**Aim**
Please replace "scrollbar" with "scroll bar" in the material from the line containing "Task: Click the" through the end, and give those lines back with nothing else changed. Leave the pictures out of your answer.

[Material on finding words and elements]
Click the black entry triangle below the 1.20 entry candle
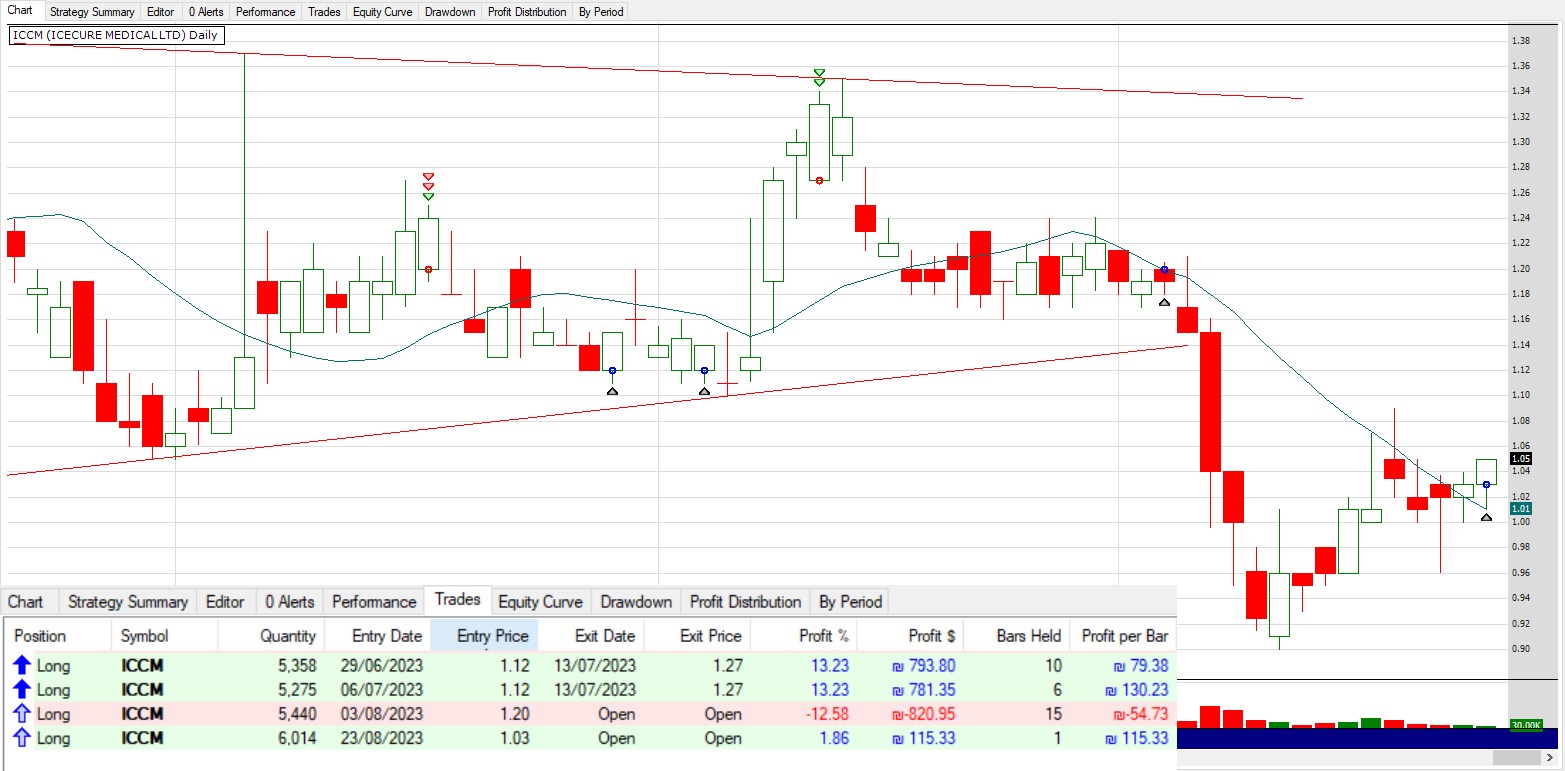Screen dimensions: 1565x771 [1163, 302]
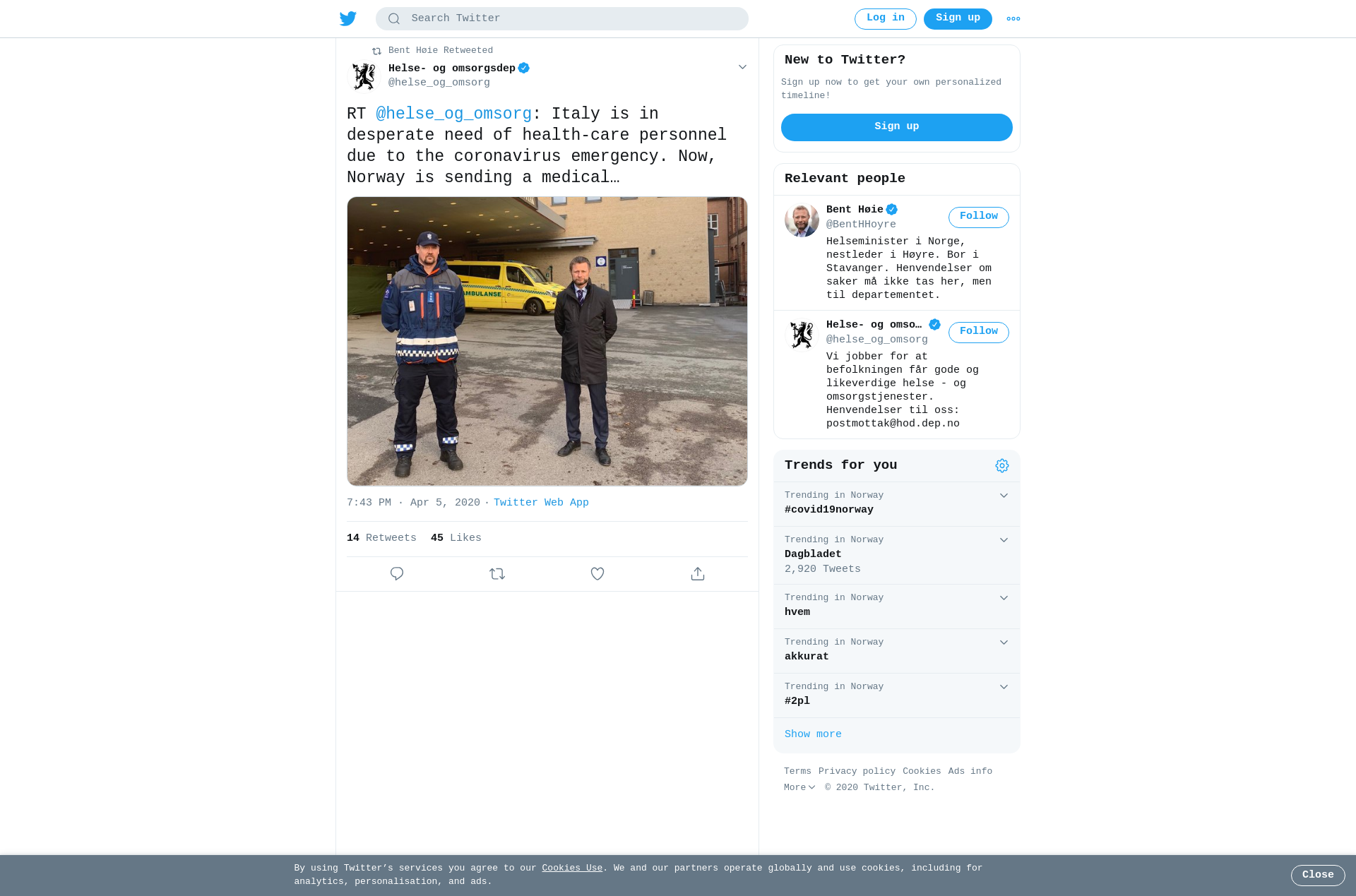1356x896 pixels.
Task: Open the Cookies Use link in the banner
Action: (572, 868)
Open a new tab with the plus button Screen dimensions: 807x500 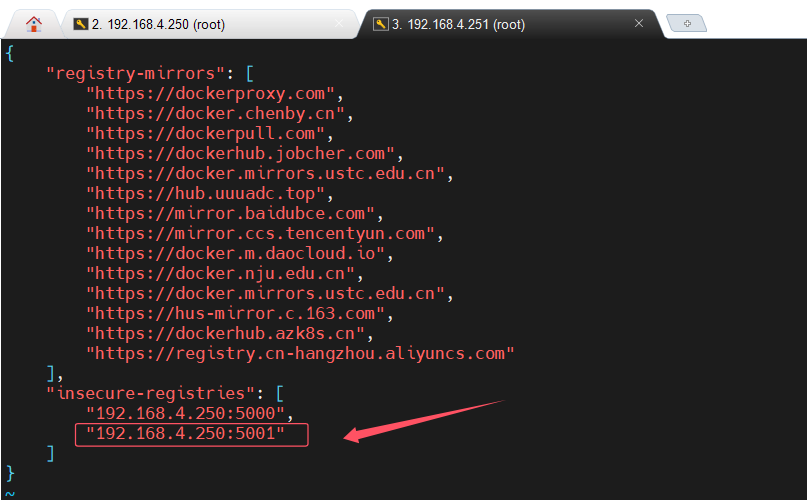click(686, 24)
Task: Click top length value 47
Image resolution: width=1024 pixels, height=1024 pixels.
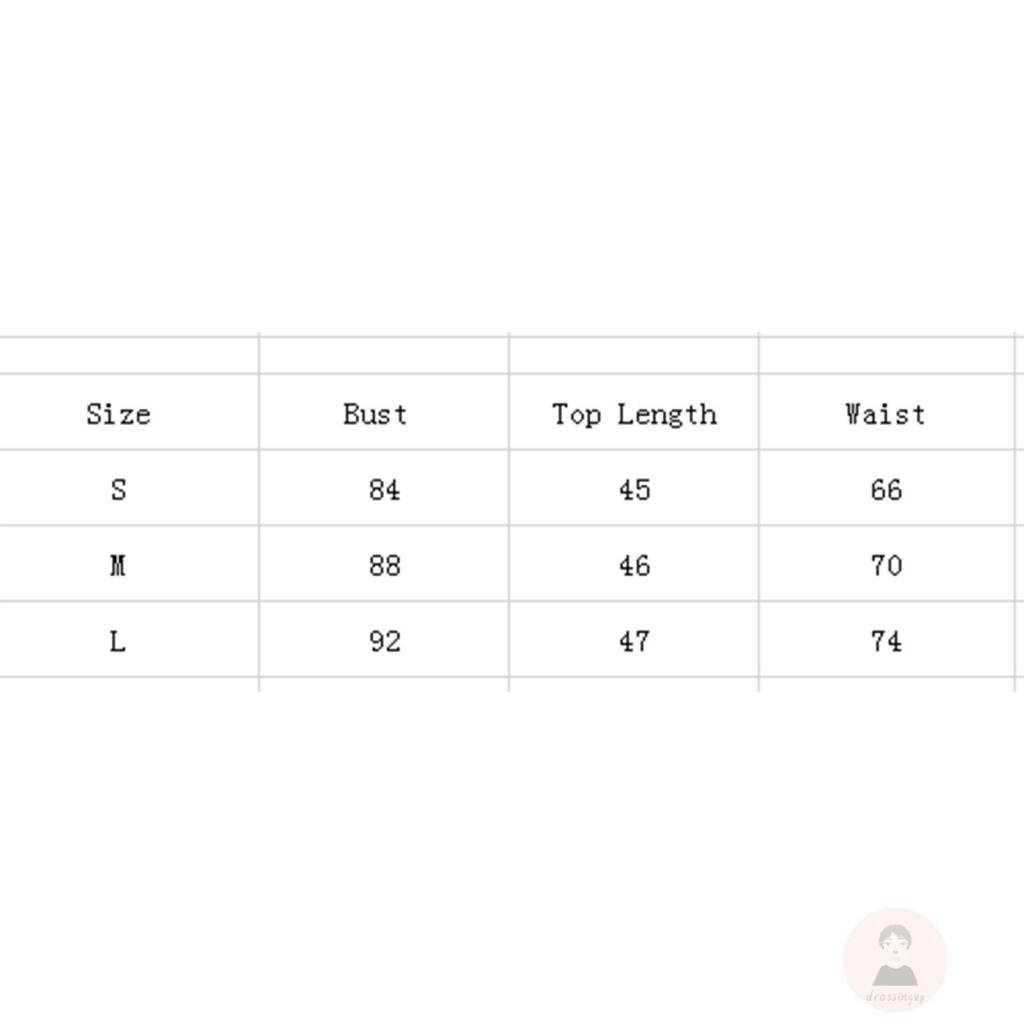Action: [x=634, y=641]
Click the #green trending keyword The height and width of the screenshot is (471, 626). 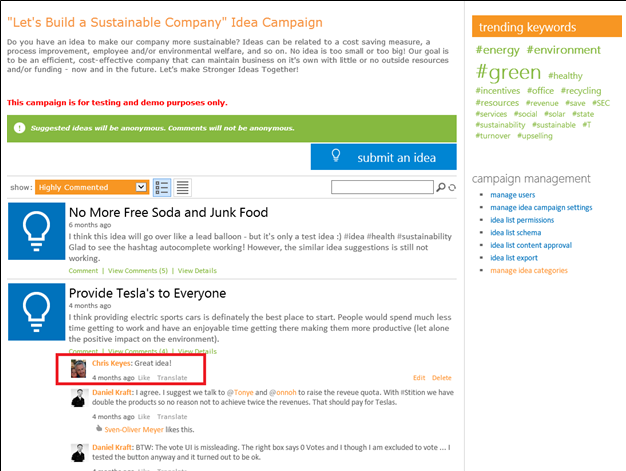(x=509, y=73)
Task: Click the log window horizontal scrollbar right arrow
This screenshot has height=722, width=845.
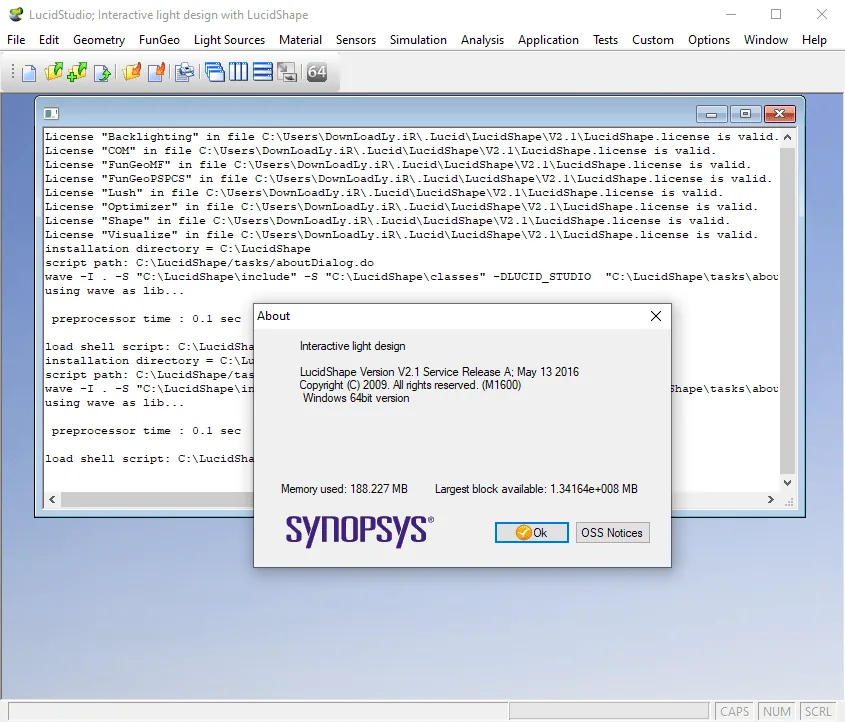Action: tap(771, 499)
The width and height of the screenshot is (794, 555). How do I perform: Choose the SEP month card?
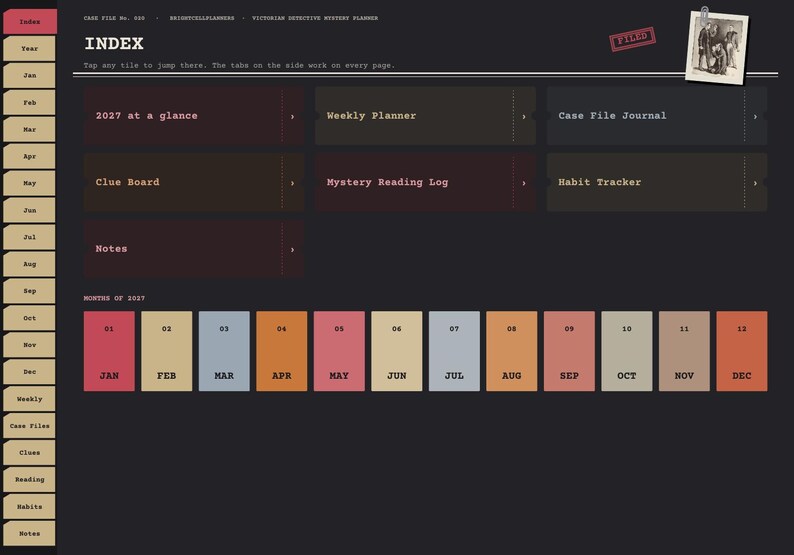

**Solution**
Task: Click the log window horizontal scroll bar right arrow
This screenshot has height=722, width=845.
Action: tap(771, 499)
The width and height of the screenshot is (794, 555). How do I perform: Choose the SEP month card?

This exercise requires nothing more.